George J. Sabbagh scite author profile

Pesticide trapping efficiency of vegetated filter strips (VFS) is commonly predicted with low success using empirical equations based solely on physical characteristics such as width and slope. The objective of this research was to develop and evaluate an empirical model with a foundation of VFS hydrological, sedimentological, and chemical specific parameters. The literature was reviewed to pool data from five studies with hypothesized significant parameters: pesticide and soil properties, percent reduction in runoff volume (i.e., infiltration) and sedimentation, and filter strip width.

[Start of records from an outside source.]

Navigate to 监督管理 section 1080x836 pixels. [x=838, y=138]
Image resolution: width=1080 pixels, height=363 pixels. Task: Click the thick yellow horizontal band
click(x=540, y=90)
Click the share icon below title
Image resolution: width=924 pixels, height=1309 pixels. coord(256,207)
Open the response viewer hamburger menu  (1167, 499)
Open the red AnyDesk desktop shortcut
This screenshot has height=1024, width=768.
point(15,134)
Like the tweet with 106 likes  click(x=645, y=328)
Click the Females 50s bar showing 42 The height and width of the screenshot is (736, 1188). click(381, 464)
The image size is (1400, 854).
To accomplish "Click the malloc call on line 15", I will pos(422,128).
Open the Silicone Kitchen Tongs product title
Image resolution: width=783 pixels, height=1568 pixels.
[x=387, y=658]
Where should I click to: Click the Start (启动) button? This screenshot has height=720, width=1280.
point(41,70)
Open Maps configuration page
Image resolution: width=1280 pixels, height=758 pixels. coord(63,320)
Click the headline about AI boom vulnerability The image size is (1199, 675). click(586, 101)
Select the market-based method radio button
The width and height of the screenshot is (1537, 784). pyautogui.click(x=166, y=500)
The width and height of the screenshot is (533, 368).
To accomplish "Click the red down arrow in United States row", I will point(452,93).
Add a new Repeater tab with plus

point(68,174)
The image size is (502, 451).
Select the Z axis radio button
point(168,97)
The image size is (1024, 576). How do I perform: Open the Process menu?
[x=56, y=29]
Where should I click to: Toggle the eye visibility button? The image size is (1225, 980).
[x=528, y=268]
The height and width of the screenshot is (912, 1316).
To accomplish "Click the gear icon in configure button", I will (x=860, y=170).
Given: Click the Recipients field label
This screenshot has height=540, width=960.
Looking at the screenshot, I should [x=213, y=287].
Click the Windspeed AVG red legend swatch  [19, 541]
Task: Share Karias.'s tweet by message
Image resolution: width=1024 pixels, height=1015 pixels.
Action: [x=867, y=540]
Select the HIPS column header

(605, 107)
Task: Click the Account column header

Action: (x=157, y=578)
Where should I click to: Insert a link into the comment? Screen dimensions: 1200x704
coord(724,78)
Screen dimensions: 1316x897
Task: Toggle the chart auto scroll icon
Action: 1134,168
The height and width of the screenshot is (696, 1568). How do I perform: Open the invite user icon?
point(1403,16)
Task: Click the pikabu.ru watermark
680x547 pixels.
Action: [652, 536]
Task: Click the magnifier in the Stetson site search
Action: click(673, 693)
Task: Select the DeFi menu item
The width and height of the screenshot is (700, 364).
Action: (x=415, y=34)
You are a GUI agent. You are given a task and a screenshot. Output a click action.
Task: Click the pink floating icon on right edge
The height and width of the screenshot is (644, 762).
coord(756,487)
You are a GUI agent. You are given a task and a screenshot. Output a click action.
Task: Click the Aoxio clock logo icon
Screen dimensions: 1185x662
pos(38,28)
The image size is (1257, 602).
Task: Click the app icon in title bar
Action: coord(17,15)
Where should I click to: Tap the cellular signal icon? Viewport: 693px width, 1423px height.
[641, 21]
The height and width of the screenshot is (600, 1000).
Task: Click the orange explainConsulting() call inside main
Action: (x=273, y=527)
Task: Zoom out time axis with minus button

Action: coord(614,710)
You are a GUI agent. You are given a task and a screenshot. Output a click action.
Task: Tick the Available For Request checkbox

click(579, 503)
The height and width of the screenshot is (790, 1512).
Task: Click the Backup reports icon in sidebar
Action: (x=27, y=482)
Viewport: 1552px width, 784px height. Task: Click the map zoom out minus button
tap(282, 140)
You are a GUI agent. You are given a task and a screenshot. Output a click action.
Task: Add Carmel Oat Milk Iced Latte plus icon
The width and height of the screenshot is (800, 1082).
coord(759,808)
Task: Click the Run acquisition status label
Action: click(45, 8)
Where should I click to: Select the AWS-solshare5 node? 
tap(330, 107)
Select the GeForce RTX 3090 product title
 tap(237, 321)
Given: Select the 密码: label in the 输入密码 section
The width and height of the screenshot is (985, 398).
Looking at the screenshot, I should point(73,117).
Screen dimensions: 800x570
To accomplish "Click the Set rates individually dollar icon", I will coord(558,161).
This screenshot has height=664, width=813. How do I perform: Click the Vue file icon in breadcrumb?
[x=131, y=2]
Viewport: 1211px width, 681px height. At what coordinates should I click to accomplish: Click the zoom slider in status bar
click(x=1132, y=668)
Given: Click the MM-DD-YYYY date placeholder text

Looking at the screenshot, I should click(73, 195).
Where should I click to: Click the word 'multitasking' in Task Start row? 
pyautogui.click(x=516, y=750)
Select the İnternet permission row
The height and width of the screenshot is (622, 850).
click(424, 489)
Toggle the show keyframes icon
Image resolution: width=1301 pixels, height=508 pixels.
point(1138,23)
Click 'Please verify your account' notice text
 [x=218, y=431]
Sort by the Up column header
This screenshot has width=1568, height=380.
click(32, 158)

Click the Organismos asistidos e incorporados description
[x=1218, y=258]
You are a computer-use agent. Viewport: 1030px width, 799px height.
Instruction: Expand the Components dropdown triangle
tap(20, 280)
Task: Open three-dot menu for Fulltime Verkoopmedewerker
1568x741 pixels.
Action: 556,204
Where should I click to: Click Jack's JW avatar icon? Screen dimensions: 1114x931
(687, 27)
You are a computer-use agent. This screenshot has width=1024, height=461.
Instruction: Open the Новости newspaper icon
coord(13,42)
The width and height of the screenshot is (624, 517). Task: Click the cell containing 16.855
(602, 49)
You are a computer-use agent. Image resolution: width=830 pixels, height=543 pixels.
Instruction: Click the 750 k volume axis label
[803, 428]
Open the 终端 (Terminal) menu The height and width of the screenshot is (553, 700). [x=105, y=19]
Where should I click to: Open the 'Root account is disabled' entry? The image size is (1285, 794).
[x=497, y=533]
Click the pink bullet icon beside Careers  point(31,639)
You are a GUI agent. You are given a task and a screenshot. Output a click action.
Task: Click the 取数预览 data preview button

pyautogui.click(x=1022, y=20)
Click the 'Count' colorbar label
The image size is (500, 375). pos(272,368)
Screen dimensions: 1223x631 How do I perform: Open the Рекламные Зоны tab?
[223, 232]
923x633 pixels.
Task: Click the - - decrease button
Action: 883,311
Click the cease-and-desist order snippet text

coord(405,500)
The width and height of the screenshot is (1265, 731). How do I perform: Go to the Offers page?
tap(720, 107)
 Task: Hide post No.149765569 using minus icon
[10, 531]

The empirical model was constructed using a phase distribution parameter, defined as the ratio of pesticide mass in dissolved form to pesticide mass sorbed to sediment, along with the percent infiltration, percent sedimentation, and the percent clay content (R(2) = 0.86 and standard deviation of differences [STDD] of 7.8%). Filter strip width was not a statistically significant parameter in the empirical model. For low to moderately sorbing pesticides, the phase distribution factor became statistically insignificant; for highly sorbing pesticides, the phase distribution factor became the most statistically significant parameter. For independent model evaluation datasets, the empirical model based on infiltration and sediment reduction, the phase distribution factor, and the percent clay content (STDD of 14.5%) outperformed existing filter strip width equations (STDD of 38.7%). This research proposed a procedure linking a VFS hydrologic simulation model with the proposed empirical trapping efficiency equation. For datasets with sufficient information for the VFS modeling, the linked numerical and empirical models significantly (R(2) = 0.74) improved predictions of pesticide trapping over empirical equations based solely on physical VFS characteristics.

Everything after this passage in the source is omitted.